--- Excerpt provided ---
----
1

This is HTML source:

<td style="padding-right: 10px;" valign="top">1.1</td>
<td valign="top">
         If applicable, do <a href="url"> link </a> to switch one to other mode.<br/>
</td>

From above, how can I extract only strings? I tried it like below. Although first one work, second one doesn't work.

print(soup.find_all("td")[0].string)
print(soup.find_all("td")[1].string)
1.1
None
Shockyn
  • 11
  • 2
  • Welcome to StackOverflow. What is the output that you would want from a working version of the code? – Caridorc Feb 08 '23 at 00:51

1 Answers1

0

You should use the .text attribute rather then the .string attribute. The reason is quite complex and is explained here: Difference between .string and .text BeautifulSoup

Here is the working version of your code:

import bs4
source="""
<td style="padding-right: 10px;" valign="top">1.1</td>
<td valign="top">
         If applicable, do <a href="url"> link </a> to switch one to other mode.<br/>
</td>
"""

soup = bs4.BeautifulSoup(source, "html.parser")
print(soup.find_all("td")[0].text)
print(soup.find_all("td")[1].text)

With output:

1.1

         If applicable, do  link  to switch one to other mode.

Feel free to use .strip() to remove unwanted spaces at the start and at the end.

Caridorc
  • 6,222
  • 2
  • 31
  • 46
----
--- Description of the task ---
Copy out the part of the thread that opens with the words containing "This is HTML" and closes with "one doesn't work.", changing "padding-right" to "padding-left". Rely on the thread alone.
----
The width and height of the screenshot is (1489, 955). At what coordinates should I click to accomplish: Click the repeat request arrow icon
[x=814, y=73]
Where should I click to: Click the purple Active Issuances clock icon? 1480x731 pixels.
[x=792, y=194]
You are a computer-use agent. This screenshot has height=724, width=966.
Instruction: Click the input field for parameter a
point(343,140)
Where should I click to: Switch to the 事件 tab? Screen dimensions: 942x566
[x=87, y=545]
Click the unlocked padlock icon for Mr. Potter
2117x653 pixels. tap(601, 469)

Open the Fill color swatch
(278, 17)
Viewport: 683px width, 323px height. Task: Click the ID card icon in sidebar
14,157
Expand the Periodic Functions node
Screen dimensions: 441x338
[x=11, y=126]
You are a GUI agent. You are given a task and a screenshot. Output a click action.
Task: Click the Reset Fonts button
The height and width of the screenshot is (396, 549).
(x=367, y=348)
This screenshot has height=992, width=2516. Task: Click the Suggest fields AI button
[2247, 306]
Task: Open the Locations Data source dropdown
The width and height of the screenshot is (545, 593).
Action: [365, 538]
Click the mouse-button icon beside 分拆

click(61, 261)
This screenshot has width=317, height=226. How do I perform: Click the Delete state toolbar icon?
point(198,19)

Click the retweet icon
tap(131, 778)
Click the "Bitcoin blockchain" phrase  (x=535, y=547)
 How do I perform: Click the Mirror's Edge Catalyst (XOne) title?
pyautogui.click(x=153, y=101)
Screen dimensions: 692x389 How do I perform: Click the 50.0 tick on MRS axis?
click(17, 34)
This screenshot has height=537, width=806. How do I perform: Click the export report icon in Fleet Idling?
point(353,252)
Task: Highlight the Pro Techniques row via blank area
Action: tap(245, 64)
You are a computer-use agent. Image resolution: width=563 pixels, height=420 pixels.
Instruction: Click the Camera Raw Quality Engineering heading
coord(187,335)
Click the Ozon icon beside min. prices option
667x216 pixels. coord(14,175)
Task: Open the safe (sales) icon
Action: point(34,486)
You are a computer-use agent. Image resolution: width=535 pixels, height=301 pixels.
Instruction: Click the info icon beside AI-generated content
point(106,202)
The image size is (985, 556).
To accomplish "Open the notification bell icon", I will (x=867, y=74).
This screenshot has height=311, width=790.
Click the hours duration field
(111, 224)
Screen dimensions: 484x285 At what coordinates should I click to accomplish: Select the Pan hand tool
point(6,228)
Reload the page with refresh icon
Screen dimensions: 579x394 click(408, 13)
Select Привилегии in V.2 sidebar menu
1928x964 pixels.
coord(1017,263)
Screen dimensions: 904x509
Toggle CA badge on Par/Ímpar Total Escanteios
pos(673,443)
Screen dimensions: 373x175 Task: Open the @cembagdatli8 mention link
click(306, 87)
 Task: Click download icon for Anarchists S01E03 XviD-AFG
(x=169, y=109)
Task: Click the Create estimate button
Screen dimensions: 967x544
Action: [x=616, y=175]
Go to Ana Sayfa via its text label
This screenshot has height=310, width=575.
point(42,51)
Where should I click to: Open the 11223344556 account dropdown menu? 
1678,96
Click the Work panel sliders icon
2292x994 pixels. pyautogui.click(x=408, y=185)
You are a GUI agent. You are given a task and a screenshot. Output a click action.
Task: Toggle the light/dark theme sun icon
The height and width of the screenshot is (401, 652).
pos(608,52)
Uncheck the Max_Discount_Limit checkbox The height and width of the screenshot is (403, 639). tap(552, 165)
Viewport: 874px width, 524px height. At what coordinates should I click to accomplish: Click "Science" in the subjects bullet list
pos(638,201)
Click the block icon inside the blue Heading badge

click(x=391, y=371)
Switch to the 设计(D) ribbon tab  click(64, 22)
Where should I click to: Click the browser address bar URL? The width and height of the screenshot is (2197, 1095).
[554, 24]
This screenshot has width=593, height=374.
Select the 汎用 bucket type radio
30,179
----
--- Response to the exercise ---
This is HTML source:

<td style="padding-left: 10px;" valign="top">1.1</td>
<td valign="top">
         If applicable, do <a href="url"> link </a> to switch one to other mode.<br/>
</td>

From above, how can I extract only strings? I tried it like below. Although first one work, second one doesn't work.